Damit eine derartige Technik Erfolg hat, muss sie strengen Datenschutzvorgaben genügen. Verisign
etwa hat keinerlei Zugriff auf die interne Infrastruktur, kann also Daten, die in den Directories
gespeichert sind, nicht abrufen. Der Service ist so angelegt, dass er für die Kunden der "

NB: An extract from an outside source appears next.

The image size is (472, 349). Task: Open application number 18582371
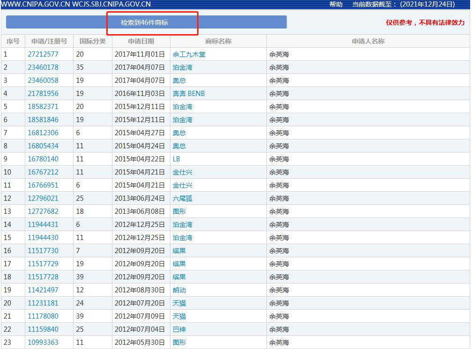pos(43,107)
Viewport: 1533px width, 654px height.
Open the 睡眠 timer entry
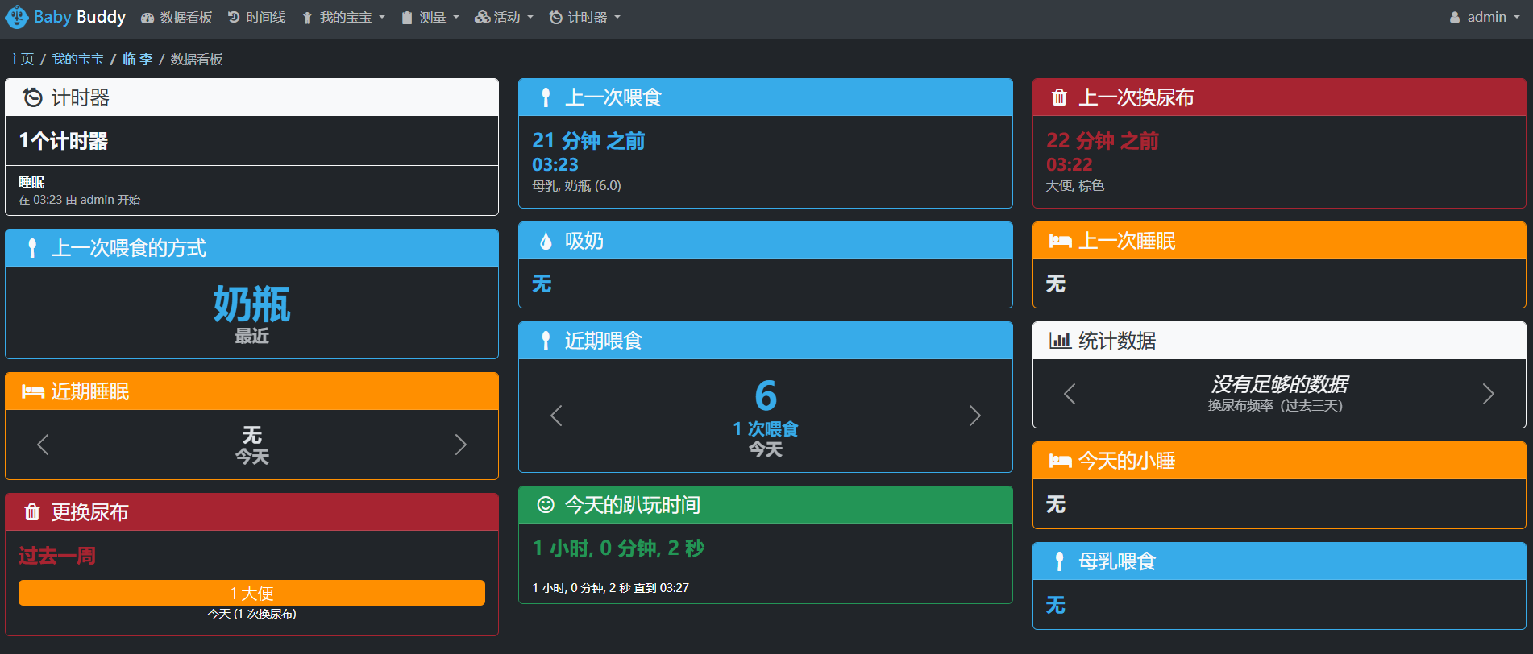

föderierenden Organisationen" nicht verpflichtend ist. Er stellt ein Zusatzangebot für Anwender
dar, die sich besonders gründlich vor Betrug und Diebstahl ihrer digitalen Identität schützen
wollen. Die beteiligten Kooperationspartner bezahlen für den Service abhängig von der Anzahl
durchgeführter Anmeldungen eine Abonnementgebühr. Die Kopplung an Fraud Detection Services bewirkt,
dass neben der Bekämpfung von Phishing-Attacken auch Reputationsverlusten vorgebeugt werden
kann.

Fazit

Das Modell partnerschaftlich geteilter Identitäten ist aus der Sicht der Benutzerfreundlichkeit
sinnvoll. Dabei stellt der Zugangsprozess auf Webressourcen die entscheidende Komponente dar.
Authentisierungslösungen müssen ein fester Bestandteil der Internetnutzung werden. Ideal wäre es,
analog zur Kreditkarte in der Offlinewelt eine einzige Lösung für die Authentisierung an
unterschiedlichste Onlinedienste zu schaffen. Federated Identity Management reduziert sich deshalb
auf einen Aspekt: Wer ist die Trusted Authority, die gleichermaßen das Vertrauen gegenüber
Serviceanbieter und den Konsumenten schaffen kann? Der VIP-Ansatz stößt in diese Richtung vor. In
Bezug auf Federated Identities müssen sich nun zunächst Föderationen bilden, die die notwendigen
Regularien absegnen. Danach muss eine vertrauenswürdige Instanz glaubwürdig machen, der Rolle einer
globalen Trusted Authority gerecht zu werden.